Is it undefined? It's certainly not good behaviour, but as far as I can tell it's fairly well defined (in particular, trying to get an enum field from a ::new()'d struct will return an error, which is weird.)

Yes you are actually right about this since we handle the erroneous case in our getters. I wonder though if we actually do need this error handling at all if we on the other handside could make sure that those states are never representable in the first place (without serious usage of unsafe).

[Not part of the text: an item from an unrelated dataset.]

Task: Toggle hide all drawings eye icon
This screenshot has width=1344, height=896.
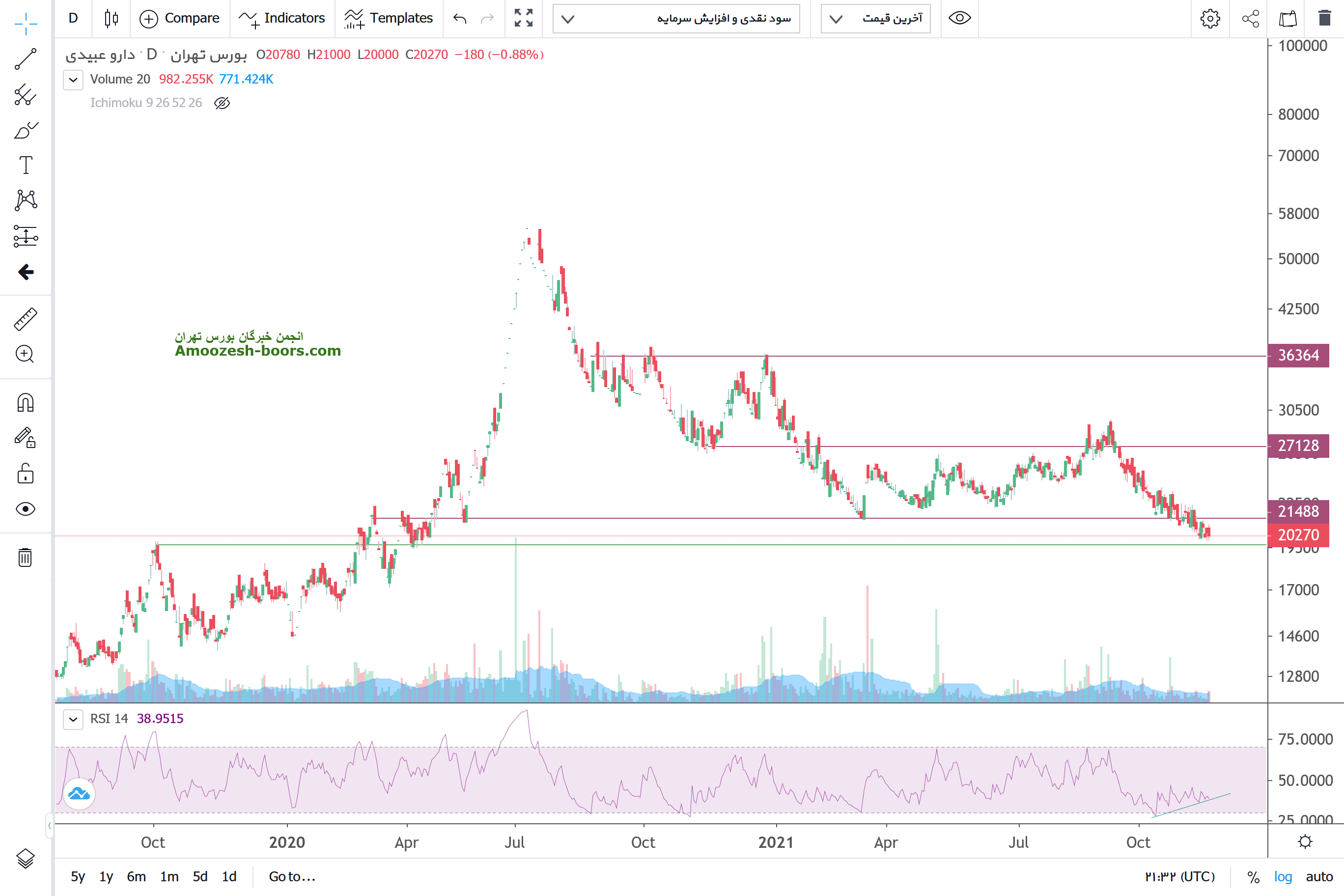Action: 25,509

This requires change to constructors of bitfields but our setters already only take valid values, e.g. you input an enum that is converted to a valid bit pattern and then you retrieve exactly this valid bit pattern back. The only thing that has to be correctly implemented is this conversion. So if we can eliminate all safe APIs that might introduce bad bit patterns we won't even have a need to check for this in our getters.

[lkolbly]

I wonder though if we actually do need this error handling at all if we on the other handside could make sure that those states are never representable in the first place

In my mind, there's two things a user might want to do: Converting from convenient Rust data structures into packed bitfields, and reading from packed bitfields into convenient Rust data structures. For anyone interacting with hardware (e.g. reading registers), they necessarily are receiving data from "untrusted" sources, or at least sources that we can't control. Something like:

loop {
    let reg = read_reg(0x1234);
    let reg = unsafe { MyReg::from_bytes_unchecked(reg as bytes) };
    match reg.state()? {
        MyRegState::Running => { break; },
        MyRegState::Error => { return Err("State machine encountered error starting!"); },
        MyRegState::Starting => { /* noop */ },
    }
}

from_bytes_unchecked is already unsafe, but if we make it so that get()ing an unrecognized enum variant panics, then I need to separately check whether the incoming value is valid:

     let reg = read_reg(0x1234);
+    if (reg >> 5) & 0x3 == 0x3 {
+        return Err("Received invalid field!");
+    }
     let reg = unsafe { MyReg::from_bytes_unchecked(reg as bytes) };

An alternative might be that the constructor does the check and returns an error, but that introduces two problems - One is that, in the above code, constructing reg might fail for an enum that I don't even care about (here I only read the state() field, and there could be many fields). The other is that I may still care about the raw value, probably so I can report it to the developer ("got unrecognized register status 0x3!").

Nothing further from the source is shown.